** start Provided records **

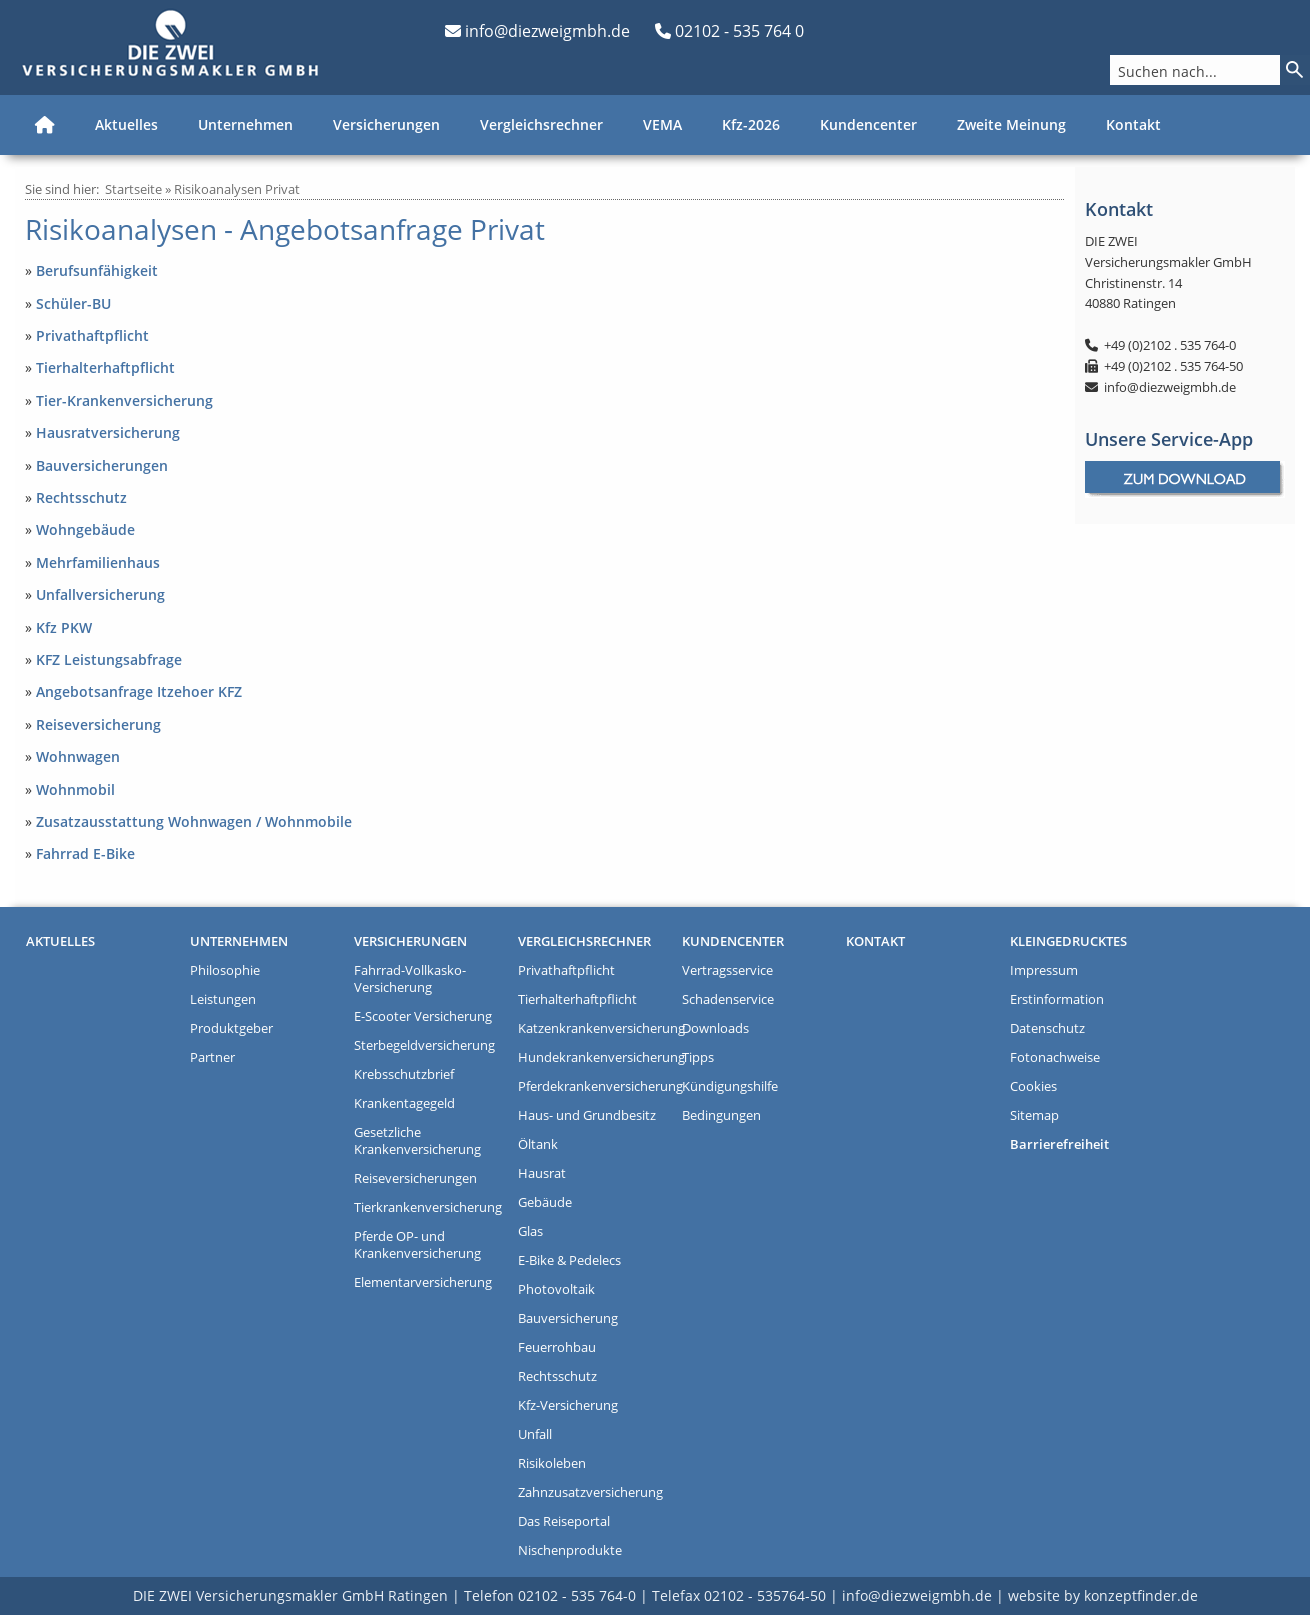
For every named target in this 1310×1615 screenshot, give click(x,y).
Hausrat (542, 1173)
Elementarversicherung (423, 1282)
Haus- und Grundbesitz (587, 1115)
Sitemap (1034, 1115)
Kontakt (1133, 124)
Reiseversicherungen (415, 1178)
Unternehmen (245, 124)
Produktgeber (231, 1028)
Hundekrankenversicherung (594, 1057)
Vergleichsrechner (541, 124)
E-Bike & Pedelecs (569, 1260)
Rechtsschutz (81, 497)
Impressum (1044, 970)
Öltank (538, 1144)
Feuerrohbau (557, 1347)
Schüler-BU (73, 303)
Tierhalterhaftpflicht (105, 367)
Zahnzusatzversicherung (590, 1492)
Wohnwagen (78, 756)
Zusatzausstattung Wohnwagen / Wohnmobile (194, 821)
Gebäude (545, 1202)
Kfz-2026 (751, 124)
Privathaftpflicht (92, 335)
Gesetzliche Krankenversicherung (417, 1141)
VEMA (662, 124)
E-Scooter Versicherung (423, 1016)
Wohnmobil (75, 789)
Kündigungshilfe (730, 1086)
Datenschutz (1047, 1028)
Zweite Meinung (1011, 124)
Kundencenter (868, 124)
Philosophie (225, 970)
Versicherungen (386, 124)
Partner (212, 1057)
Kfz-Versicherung (568, 1405)
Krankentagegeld (404, 1103)
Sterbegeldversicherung (424, 1045)
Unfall (535, 1434)
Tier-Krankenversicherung (124, 400)
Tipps (698, 1057)
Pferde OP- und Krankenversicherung (417, 1245)
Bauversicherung (568, 1318)
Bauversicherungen (102, 465)
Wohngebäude (85, 529)
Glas (530, 1231)
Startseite (133, 189)
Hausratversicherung (108, 432)
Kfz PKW (64, 627)
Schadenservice (728, 999)
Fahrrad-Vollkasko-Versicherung (410, 979)
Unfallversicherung (100, 594)
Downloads (715, 1028)
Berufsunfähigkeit (97, 270)
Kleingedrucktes (1068, 941)
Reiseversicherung (98, 724)
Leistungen (223, 999)
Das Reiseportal (564, 1521)
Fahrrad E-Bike (85, 853)
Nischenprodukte (570, 1550)
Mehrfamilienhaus (98, 562)
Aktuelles (126, 124)
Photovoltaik (556, 1289)
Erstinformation (1057, 999)
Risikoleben (552, 1463)
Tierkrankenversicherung (428, 1207)
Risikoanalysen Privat (237, 189)
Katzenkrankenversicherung (594, 1028)
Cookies (1033, 1086)
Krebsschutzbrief (404, 1074)
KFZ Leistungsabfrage (109, 659)
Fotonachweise (1055, 1057)
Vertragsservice (727, 970)
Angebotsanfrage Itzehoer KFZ (139, 691)
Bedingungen (721, 1115)
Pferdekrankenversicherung (594, 1086)
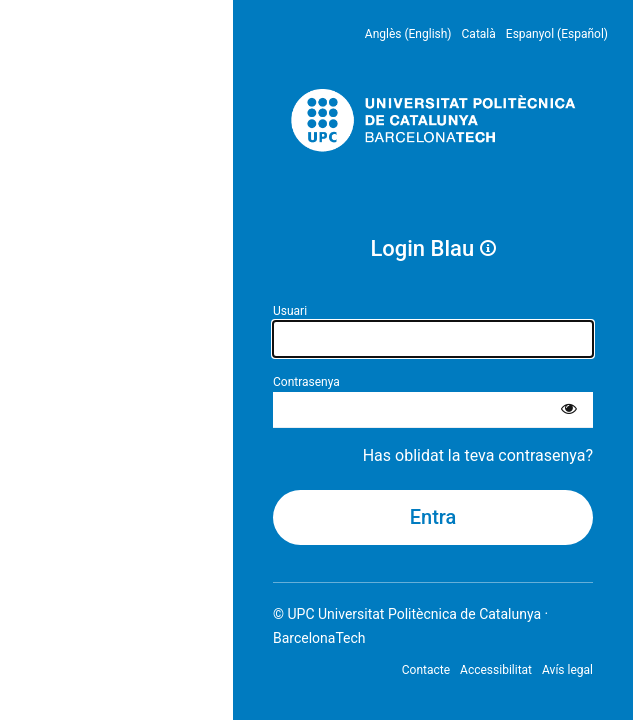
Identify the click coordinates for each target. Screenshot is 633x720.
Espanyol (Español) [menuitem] (557, 34)
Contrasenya (306, 382)
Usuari (290, 311)
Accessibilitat (496, 670)
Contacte (426, 670)
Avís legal (567, 670)
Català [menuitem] (479, 34)
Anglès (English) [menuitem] (408, 34)
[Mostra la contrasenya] (569, 410)
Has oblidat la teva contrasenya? (478, 455)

** end Provided records **

Exercise goal:
Write out all of the data above word for word, omitting the pictures.

Exercise response:
For every named target in this 1310×1615 screenshot, give click(x,y).
Hausrat (542, 1173)
Elementarversicherung (423, 1282)
Haus- und Grundbesitz (587, 1115)
Sitemap (1034, 1115)
Kontakt (1133, 124)
Reiseversicherungen (415, 1178)
Unternehmen (245, 124)
Produktgeber (231, 1028)
Hundekrankenversicherung (594, 1057)
Vergleichsrechner (541, 124)
E-Bike & Pedelecs (569, 1260)
Rechtsschutz (81, 497)
Impressum (1044, 970)
Öltank (538, 1144)
Feuerrohbau (557, 1347)
Schüler-BU (73, 303)
Tierhalterhaftpflicht (105, 367)
Zahnzusatzversicherung (590, 1492)
Wohnwagen (78, 756)
Zusatzausstattung Wohnwagen / Wohnmobile (194, 821)
Gebäude (545, 1202)
Kfz-2026 (751, 124)
Privathaftpflicht (92, 335)
Gesetzliche Krankenversicherung (417, 1141)
VEMA (662, 124)
E-Scooter Versicherung (423, 1016)
Wohnmobil (75, 789)
Kündigungshilfe (730, 1086)
Datenschutz (1047, 1028)
Zweite Meinung (1011, 124)
Kundencenter (868, 124)
Philosophie (225, 970)
Versicherungen (386, 124)
Partner (212, 1057)
Kfz-Versicherung (568, 1405)
Krankentagegeld (404, 1103)
Sterbegeldversicherung (424, 1045)
Unfall (535, 1434)
Tier-Krankenversicherung (124, 400)
Tipps (698, 1057)
Pferde OP- und Krankenversicherung (417, 1245)
Bauversicherung (568, 1318)
Bauversicherungen (102, 465)
Wohngebäude (85, 529)
Glas (530, 1231)
Startseite (133, 189)
Hausratversicherung (108, 432)
Kfz PKW (64, 627)
Schadenservice (728, 999)
Fahrrad-Vollkasko-Versicherung (410, 979)
Unfallversicherung (100, 594)
Downloads (715, 1028)
Berufsunfähigkeit (97, 270)
Kleingedrucktes (1068, 941)
Reiseversicherung (98, 724)
Leistungen (223, 999)
Das Reiseportal (564, 1521)
Fahrrad E-Bike (85, 853)
Nischenprodukte (570, 1550)
Mehrfamilienhaus (98, 562)
Aktuelles (126, 124)
Photovoltaik (556, 1289)
Erstinformation (1057, 999)
Risikoleben (552, 1463)
Tierkrankenversicherung (428, 1207)
Risikoanalysen Privat (237, 189)
Katzenkrankenversicherung (594, 1028)
Cookies (1033, 1086)
Krebsschutzbrief (404, 1074)
KFZ Leistungsabfrage (109, 659)
Fotonachweise (1055, 1057)
Vertragsservice (727, 970)
Angebotsanfrage Itzehoer KFZ (139, 691)
Bedingungen (721, 1115)
Pferdekrankenversicherung (594, 1086)
Identify the click coordinates for each target. Screenshot is 633x720.
Espanyol (Español) [menuitem] (557, 34)
Contrasenya (306, 382)
Usuari (290, 311)
Accessibilitat (496, 670)
Contacte (426, 670)
Avís legal (567, 670)
Català [menuitem] (479, 34)
Anglès (English) [menuitem] (408, 34)
[Mostra la contrasenya] (569, 410)
Has oblidat la teva contrasenya? (478, 455)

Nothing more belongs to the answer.